PROBLEM DESCRIPTION:
Down to the last line, print the entries below exactly, and keep every picture out of the copy.

Saved data entries:
___
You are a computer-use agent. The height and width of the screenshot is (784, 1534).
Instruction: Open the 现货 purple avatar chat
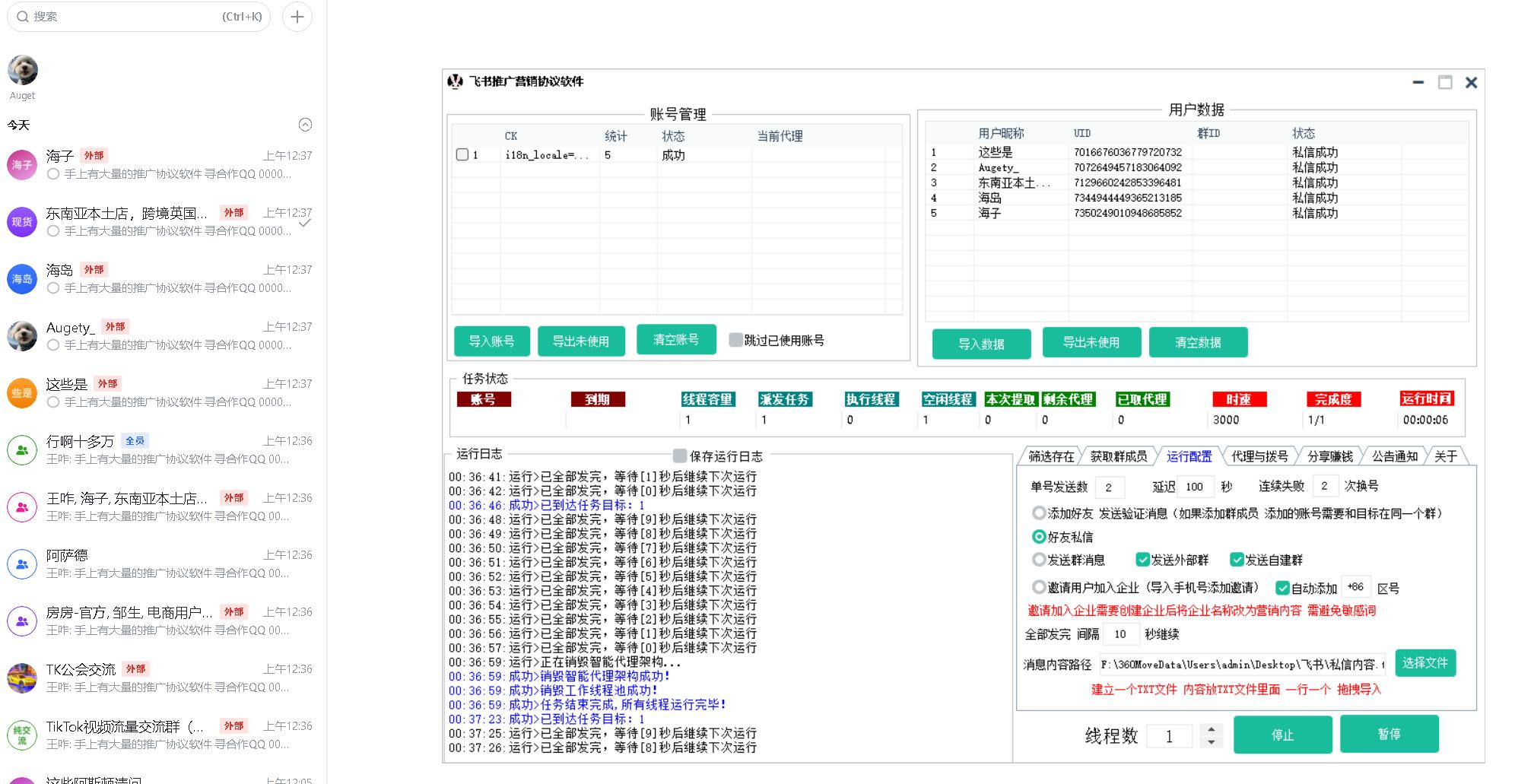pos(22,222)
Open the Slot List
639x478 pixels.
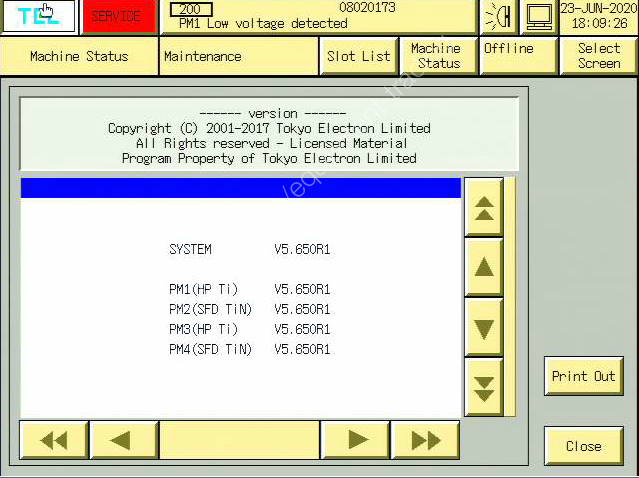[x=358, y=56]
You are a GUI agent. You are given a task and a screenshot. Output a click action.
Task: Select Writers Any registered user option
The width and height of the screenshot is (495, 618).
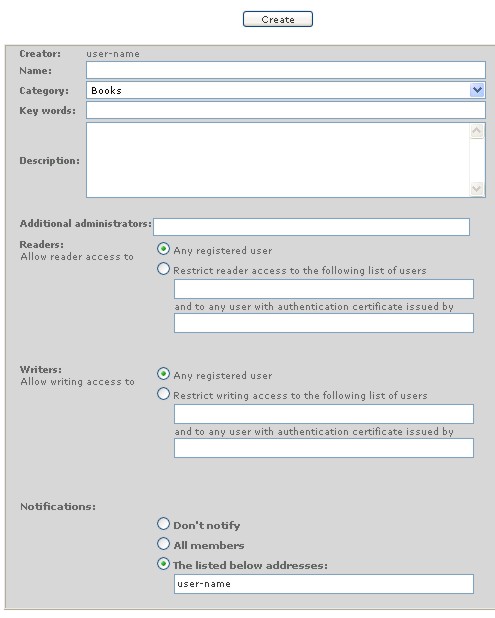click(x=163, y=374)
___
SOLUTION BELOW:
You are a computer-use agent. The height and width of the screenshot is (784, 1534).
Instruction: Open the 现货 purple avatar chat
pos(22,222)
Open the Slot List
639x478 pixels.
[x=358, y=56]
You are a GUI agent. You are given a task and a screenshot. Output a click action.
Task: Select Writers Any registered user option
The width and height of the screenshot is (495, 618).
click(x=163, y=374)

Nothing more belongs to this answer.